◆ DIRECTIONS FOR THIS TASK ◆
Return the items below verbatim, starting at the line that contains "Given: Click the zoom-out" and ending at the line that contains "Looking at the screenshot, I should 368,227.".

◆ MATERIAL FOR THIS TASK ◆
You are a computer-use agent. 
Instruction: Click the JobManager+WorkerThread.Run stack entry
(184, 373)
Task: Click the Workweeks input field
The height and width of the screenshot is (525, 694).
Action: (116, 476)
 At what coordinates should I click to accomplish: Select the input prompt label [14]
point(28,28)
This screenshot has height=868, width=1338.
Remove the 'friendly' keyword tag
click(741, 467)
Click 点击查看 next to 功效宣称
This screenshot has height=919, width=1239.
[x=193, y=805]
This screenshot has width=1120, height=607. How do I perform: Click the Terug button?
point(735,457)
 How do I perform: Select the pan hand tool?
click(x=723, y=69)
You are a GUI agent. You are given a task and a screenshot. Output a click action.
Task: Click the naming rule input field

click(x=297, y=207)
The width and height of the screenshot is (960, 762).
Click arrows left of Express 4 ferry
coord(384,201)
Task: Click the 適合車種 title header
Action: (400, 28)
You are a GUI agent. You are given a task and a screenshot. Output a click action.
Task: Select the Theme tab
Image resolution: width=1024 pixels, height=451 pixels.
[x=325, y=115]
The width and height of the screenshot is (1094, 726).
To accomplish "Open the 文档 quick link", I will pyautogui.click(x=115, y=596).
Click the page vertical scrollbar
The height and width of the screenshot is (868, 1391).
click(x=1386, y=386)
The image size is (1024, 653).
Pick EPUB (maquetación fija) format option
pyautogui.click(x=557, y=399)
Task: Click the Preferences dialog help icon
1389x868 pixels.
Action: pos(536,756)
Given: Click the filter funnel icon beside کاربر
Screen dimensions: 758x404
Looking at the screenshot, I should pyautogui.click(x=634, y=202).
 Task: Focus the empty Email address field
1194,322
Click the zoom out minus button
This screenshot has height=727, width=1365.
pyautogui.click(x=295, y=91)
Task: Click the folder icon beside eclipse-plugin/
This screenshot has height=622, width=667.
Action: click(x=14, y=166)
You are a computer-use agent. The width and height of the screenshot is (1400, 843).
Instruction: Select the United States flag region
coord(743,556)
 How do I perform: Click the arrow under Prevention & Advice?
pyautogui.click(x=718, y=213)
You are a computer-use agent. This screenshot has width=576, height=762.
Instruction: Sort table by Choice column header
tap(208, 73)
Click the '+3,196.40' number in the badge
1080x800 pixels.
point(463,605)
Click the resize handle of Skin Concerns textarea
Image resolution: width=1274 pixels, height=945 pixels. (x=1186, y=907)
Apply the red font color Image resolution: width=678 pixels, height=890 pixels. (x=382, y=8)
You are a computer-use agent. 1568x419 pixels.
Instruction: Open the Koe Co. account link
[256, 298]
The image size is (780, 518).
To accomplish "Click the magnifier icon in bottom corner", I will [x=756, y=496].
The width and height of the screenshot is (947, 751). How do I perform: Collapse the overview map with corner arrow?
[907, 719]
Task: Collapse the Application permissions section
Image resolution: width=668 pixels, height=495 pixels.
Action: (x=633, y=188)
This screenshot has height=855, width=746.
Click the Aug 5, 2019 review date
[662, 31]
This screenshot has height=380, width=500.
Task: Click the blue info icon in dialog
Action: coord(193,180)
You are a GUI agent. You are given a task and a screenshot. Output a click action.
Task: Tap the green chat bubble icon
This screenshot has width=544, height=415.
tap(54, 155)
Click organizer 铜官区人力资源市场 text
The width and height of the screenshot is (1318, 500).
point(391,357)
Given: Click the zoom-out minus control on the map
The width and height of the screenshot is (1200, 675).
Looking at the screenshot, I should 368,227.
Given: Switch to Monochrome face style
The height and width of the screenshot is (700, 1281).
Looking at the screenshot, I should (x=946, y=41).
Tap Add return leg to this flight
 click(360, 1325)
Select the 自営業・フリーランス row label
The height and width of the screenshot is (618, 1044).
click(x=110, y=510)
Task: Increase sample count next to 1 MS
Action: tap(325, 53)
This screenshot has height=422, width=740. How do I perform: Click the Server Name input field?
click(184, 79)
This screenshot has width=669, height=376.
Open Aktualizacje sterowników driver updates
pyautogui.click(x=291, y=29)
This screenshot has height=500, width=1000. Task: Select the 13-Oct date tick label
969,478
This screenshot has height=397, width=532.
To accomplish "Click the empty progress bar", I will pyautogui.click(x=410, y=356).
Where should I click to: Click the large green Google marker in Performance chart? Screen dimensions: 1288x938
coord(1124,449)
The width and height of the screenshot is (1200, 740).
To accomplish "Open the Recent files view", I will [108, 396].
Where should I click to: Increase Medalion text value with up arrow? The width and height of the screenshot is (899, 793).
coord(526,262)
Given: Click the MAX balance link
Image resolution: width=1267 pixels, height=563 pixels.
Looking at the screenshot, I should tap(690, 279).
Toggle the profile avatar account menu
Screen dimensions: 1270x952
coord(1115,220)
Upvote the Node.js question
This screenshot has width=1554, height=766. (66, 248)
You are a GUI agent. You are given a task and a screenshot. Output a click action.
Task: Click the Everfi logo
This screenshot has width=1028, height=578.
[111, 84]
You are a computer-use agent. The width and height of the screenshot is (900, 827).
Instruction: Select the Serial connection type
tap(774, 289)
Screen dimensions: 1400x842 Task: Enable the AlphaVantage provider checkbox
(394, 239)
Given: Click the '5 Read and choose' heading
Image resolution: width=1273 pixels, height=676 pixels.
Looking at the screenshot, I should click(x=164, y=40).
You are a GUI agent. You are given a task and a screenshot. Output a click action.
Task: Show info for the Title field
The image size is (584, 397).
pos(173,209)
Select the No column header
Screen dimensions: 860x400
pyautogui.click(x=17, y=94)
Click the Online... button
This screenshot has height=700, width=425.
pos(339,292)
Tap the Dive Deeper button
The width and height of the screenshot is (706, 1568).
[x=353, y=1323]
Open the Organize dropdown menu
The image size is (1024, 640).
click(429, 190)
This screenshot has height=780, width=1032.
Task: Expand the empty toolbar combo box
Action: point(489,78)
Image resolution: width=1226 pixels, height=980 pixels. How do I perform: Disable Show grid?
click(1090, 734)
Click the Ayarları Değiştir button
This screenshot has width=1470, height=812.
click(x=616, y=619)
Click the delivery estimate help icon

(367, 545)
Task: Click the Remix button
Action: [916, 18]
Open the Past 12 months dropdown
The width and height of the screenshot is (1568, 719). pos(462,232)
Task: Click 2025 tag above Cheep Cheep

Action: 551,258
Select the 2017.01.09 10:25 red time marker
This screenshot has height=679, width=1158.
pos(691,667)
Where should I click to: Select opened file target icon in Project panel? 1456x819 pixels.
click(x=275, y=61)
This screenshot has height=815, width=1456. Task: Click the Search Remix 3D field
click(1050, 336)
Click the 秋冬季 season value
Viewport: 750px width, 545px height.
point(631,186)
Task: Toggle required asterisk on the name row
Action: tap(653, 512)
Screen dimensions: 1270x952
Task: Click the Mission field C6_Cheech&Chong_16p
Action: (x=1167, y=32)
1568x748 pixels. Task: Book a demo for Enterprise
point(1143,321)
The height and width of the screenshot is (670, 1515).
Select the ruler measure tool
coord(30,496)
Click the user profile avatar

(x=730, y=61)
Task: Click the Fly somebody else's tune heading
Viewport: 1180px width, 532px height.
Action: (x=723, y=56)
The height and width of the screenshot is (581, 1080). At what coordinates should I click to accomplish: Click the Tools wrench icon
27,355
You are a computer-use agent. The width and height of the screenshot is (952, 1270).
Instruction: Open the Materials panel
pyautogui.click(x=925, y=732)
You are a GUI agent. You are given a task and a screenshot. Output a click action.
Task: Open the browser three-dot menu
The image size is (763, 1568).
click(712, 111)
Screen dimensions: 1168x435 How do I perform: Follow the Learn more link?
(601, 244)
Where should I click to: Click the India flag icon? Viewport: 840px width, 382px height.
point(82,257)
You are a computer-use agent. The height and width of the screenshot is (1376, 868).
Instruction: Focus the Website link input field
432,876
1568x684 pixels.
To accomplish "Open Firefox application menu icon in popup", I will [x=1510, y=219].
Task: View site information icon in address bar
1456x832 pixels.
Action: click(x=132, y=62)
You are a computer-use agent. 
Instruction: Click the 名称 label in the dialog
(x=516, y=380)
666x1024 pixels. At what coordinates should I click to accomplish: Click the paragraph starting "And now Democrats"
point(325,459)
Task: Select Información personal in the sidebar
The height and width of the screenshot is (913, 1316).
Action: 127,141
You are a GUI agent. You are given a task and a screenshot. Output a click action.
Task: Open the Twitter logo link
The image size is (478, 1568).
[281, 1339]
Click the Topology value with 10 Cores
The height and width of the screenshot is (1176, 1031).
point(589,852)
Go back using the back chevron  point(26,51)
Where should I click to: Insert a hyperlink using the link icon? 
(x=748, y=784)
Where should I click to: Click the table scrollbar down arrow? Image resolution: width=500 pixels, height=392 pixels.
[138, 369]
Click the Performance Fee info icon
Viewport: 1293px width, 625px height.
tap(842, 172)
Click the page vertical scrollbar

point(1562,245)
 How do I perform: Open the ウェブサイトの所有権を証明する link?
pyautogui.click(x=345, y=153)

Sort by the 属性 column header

◆ TASK RESULT ◆
Given: Click the zoom-out minus control on the map
The width and height of the screenshot is (1200, 675).
Looking at the screenshot, I should 368,227.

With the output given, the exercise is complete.